Igel
Eiche, schwarz lasiert, Höhe 46,6 cm, Ø 44 cm
Die Skulptur am ehemaligen Igel, dem legendären Versteck österreichischer Oppositioneller von 1944–1945, lenkt den Blick auf den Salzberg Sandling, in dessen Stollen Raubkunst der Nationalsozialisten gelagert war. Unter den gestohlenen Werken war auch ein bedeutender Teil der Sammlung von Oscar Bondy. Die stachelige Rundform der Skulptur ist von einem ähnlich gestalteten Objekt abgeleitet, das ihm einst gehörte. Eine zweite Auflage steht im Kurpark von Altaussee. Dieser Besitz gehörte einem weitläufigen Verwandten von Bondy. Es wurde 1938 „arisiert“ und nach dem Krieg restituiert. Die dritte Auflage ist im Kunsthaus zu sehen. Bitte nicht berühren.

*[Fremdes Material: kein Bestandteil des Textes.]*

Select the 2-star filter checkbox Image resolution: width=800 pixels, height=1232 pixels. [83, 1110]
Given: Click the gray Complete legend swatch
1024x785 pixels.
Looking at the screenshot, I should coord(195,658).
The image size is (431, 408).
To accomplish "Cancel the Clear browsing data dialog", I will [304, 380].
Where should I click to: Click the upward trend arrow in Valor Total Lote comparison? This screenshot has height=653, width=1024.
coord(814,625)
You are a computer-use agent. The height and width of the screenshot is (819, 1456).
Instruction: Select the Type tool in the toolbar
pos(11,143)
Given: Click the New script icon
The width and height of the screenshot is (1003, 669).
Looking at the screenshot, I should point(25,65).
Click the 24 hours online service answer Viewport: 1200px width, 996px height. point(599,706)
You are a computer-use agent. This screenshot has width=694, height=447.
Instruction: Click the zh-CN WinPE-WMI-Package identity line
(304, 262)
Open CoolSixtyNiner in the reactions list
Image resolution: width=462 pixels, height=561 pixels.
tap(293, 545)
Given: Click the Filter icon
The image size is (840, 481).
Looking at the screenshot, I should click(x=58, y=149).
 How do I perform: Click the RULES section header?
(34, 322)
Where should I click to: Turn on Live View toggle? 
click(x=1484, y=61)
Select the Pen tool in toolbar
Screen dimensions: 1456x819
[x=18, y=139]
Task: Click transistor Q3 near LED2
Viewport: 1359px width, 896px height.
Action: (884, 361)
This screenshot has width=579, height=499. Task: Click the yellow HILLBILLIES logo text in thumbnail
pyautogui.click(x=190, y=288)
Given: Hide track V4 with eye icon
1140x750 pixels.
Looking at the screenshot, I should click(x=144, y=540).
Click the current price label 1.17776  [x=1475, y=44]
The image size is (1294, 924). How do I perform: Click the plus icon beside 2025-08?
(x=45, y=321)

Der Igel ist als Bronzeskulptur ab der Eröffnung am 6.7.2019 permanent im Kurpark von Altaussee zu sehen.
IM TAL
Das heutige Kur- und Amtshaus befindet sich in der ehemaligen Auspitz-Villa, die 1884 errichtet wurde. Die bedeutende jüdische Familie Auspitz stammt ursprünglich aus Mähren im heutigen Tschechien und wurde in der Donaumonarchie vermögend. Der Bankier und Zuckerfabrikant Rudolf Auspitz übernahm 1886 den neu gebauten Sommersitz in Altaussee. Der parkähnliche Garten mit Glashaus wurde bald darauf angelegt. 1938 enteigneten die Nationalsozialisten den gesamten Besitz. Rudolfs Sohn Stefan Auspitz, damaliger Bankgesellschafter und Hausbesitzer, wurde nach Theresienstadt sowie später in das KZ Dachau deportiert und überlebte seine Befreiung nur um wenige Monate. Es bestand eine entfernte Schwägerschaft von Rudolf Auspitz zu Oscar Bondy, der Zuckerfabriken in Böhmen/Tschechien besaß und ebenfalls in Wien lebte. Bondy konnte 1938 direkt nach dem „Anschluss“ Österreichs an das Dritte Reich der Verfolgung entkommen und starb 1944 in New York. Sein Vermögen und seine umfangreiche Kunstsammlung wurden „arisiert“. Die wertvollsten Objekte und Gemälde waren im Zentraldepot des Kunsthistorischen Museums Wien und von dort schließlich als Teil der Raubkunst im Ausseer Salzberg eingelagert worden. Die Restitution der Auspitz-Villa erfolgte nach Kriegsende. Die Gemeinde erwarb das Gebäude 1966 und baute es 1969 zum Kurhaus mit Kurpark um. Das Gebäude wurde 1992 komplett erneuert zum Kur- und Amtshaus.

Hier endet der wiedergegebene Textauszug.